* Stored dataset items
◇ ◇ ◇ ◇ ◇ ◇ ◇
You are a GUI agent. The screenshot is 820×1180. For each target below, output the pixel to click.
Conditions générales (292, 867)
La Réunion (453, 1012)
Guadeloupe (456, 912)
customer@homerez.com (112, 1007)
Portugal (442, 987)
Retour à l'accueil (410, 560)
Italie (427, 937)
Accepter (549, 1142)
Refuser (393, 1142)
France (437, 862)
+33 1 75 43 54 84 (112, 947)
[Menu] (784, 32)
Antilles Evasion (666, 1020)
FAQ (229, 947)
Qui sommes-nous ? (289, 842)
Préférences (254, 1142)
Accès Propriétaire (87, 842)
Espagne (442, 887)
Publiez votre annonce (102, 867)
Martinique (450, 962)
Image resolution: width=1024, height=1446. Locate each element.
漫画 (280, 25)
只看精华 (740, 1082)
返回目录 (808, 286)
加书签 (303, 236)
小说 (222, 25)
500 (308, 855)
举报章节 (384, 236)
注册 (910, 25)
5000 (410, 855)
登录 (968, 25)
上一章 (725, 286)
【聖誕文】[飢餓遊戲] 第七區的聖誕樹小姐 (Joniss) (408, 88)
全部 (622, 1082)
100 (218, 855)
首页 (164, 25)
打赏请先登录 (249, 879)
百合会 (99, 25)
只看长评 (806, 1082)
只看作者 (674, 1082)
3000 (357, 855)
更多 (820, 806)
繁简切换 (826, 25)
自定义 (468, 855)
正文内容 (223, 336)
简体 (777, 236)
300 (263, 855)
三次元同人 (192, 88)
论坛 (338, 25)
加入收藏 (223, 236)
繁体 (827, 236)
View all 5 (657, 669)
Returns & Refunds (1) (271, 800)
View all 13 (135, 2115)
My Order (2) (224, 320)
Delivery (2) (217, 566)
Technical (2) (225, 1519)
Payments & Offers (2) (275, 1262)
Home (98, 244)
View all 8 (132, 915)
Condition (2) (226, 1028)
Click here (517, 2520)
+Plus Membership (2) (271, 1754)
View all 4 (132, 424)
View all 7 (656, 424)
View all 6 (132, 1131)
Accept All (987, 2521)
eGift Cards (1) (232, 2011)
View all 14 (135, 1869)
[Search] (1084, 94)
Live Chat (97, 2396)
◇ ◇ ◇ ◇ ◇ ◇ ◇
* Task instructions
Give back precisely the lines above that start at the line containing "500 (308, 855)" and end at the line containing "Click here (517, 2520)", inclusive. No other lines belong in the output.

* Exercise response
500 (308, 855)
举报章节 (384, 236)
注册 (910, 25)
5000 (410, 855)
登录 (968, 25)
上一章 (725, 286)
【聖誕文】[飢餓遊戲] 第七區的聖誕樹小姐 (Joniss) (408, 88)
全部 (622, 1082)
100 (218, 855)
首页 (164, 25)
打赏请先登录 (249, 879)
百合会 (99, 25)
只看长评 (806, 1082)
只看作者 (674, 1082)
3000 (357, 855)
更多 (820, 806)
繁简切换 (826, 25)
自定义 (468, 855)
正文内容 (223, 336)
简体 (777, 236)
300 (263, 855)
三次元同人 (192, 88)
论坛 (338, 25)
加入收藏 (223, 236)
繁体 (827, 236)
View all 5 (657, 669)
Returns & Refunds (1) (271, 800)
View all 13 (135, 2115)
My Order (2) (224, 320)
Delivery (2) (217, 566)
Technical (2) (225, 1519)
Payments & Offers (2) (275, 1262)
Home (98, 244)
View all 8 (132, 915)
Condition (2) (226, 1028)
Click here (517, 2520)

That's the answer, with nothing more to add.